Comentaba entonces, y mientras escribo huelo un artificial aroma a lavanda que la aeromoza (azafata) de turno ha dispensado por todo el Boing 767 de la línea azteca, que servían el tardío almuerzo cuando la muchacha de la aerolínea, de sonrisa natural que y cuidados dientes blancos, lápiz labial muy suave, resaltando su piel tersa y algo morena, y su pelo prolijamente recogido, preguntó a la señora mayor de cabellos blancos y con nietos en Guadalajara, qué deseaba beber. La abuela, que por comentarios previos que hacía a su compañera de vuelo, viajaba por primera vez en un medio de transporte de acero de semejante tamaño, re-preguntó con divina ingenuidad qué podía tomar. Lejos del alcance de su vista sexagenaria (eran más años seguramente, pero porqué caerle con el peso de las décadas en este pequeño comentario) estaban las gaseosas, los vinos, las cervezas y las demás bebidas a nuestra disposición. Fue entonces cuando mi azafata de ojos claros especialmente maquillados y de sonrisa amable le preguntó:
-¿A usted qué se le antoja?

Un quiebre, una ruptura, un cortocircuito hubo entre el sonido dulcemente cantado en tono azteca, cortés y el versión conjugada del verbo antojar. Para clarificar a los que no son argentinos, el antojar hubiera encajado perfectamente en este relato si la viejita hubiera estado llamando insistentemente a la bonita oficial de abordo desde el inicio del abordaje. Entonces una posible línea sería:

Y la mujer llamó nuevamente, no sabía qué querría, seguramente no. No importaba, era su primer vuelo y le había costado muchos billetes de la verde moneda americana. No importaba que su yerno era quien pagara el viaje para que ella pudiera ver a sus nietos. Como sea, había descubierto el botoncito de llamado de asistencia y estaba dispuesta a utilizarlo sin razón. Justificaría cada centavo. Y así lo hizo, sin dar tiempo a que llegara la aeromoza, presionó otra vez. Y una vez más, como para dejar bien claro que estaba haciendo uso del servicio. Lo presionaría una vez más, pero para bien de los cohabitantes de este pájaro de hierro la imagen angelical de la muchacha emergió de entre los rostros ofuscados de los pasajeros. Su sonrisa, blanca y feliz, nunca desaparecería, con su mirada transparente y amigable, su canto mexicano, dulce y cordial, diría una y otra vez un entrenado: ¿Qué desea señora?
Pero seguramente, y nadie que estuviera sentado cerca de la abuela de cabellos blancos se atrevería a desmentirlo, detrás de toda esa calidad de servicio había un ser real que se preguntaba: ¿Qué se le antojará ahora a esta señora? Si la azafata fuera argentina, la frase se distorsionaría un poquito hacia una versión que suena agresiva, quizás, pero que en Buenos Aires es de uso común: ¿Qué carajo se te antoja?, vieja de mierda.

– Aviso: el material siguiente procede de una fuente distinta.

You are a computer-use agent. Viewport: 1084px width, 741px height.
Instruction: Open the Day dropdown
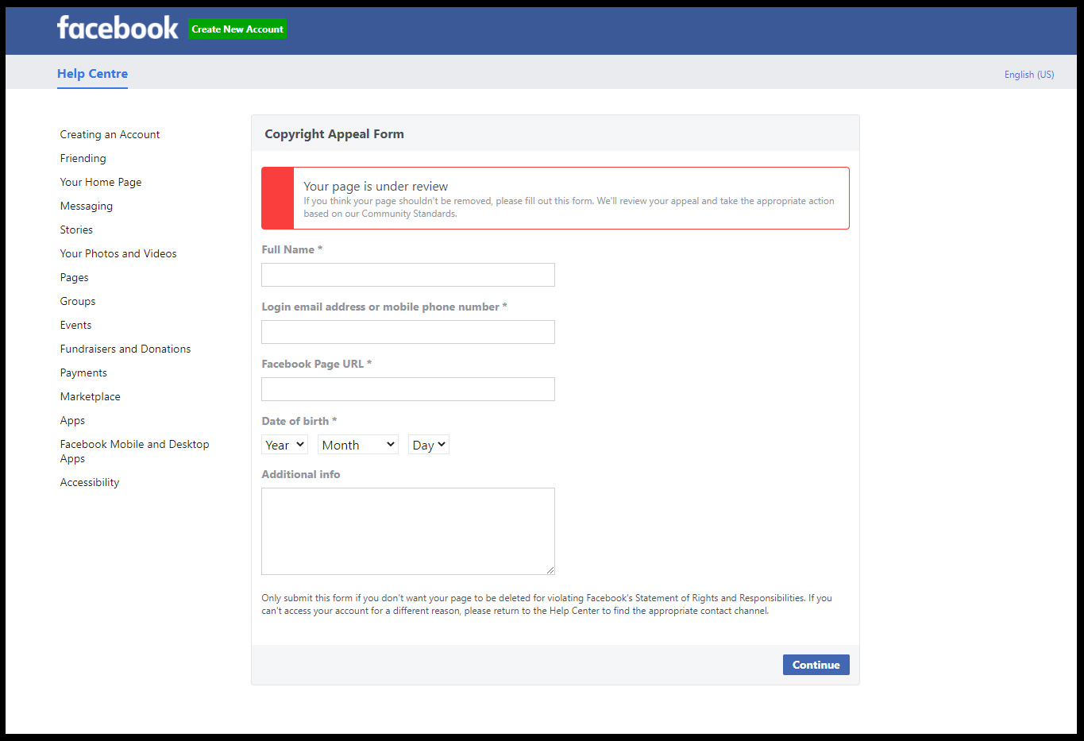tap(428, 445)
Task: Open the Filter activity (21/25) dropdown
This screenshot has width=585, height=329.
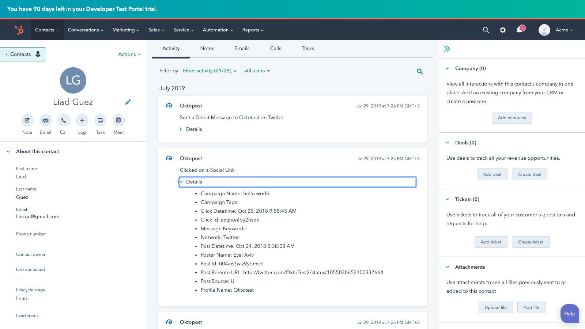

Lamento la falta de tacto, pero si me propongo ser expresión fiel de sinónimos latinoamericanos, tendrá que faltarme tacto muy a menudo.

Ya sabés, si llegás hasta México y te preguntan qué se te antoja, dejá de lado toda tu urbanidad mal habida de Buenos Aires y simplemente respondé que querés. Si por caso, venís desde otras latitudes con diferentes registros del castellano, y en Buenos Aires te preguntan qué se te antoja, pues ya sabrás qué hacer.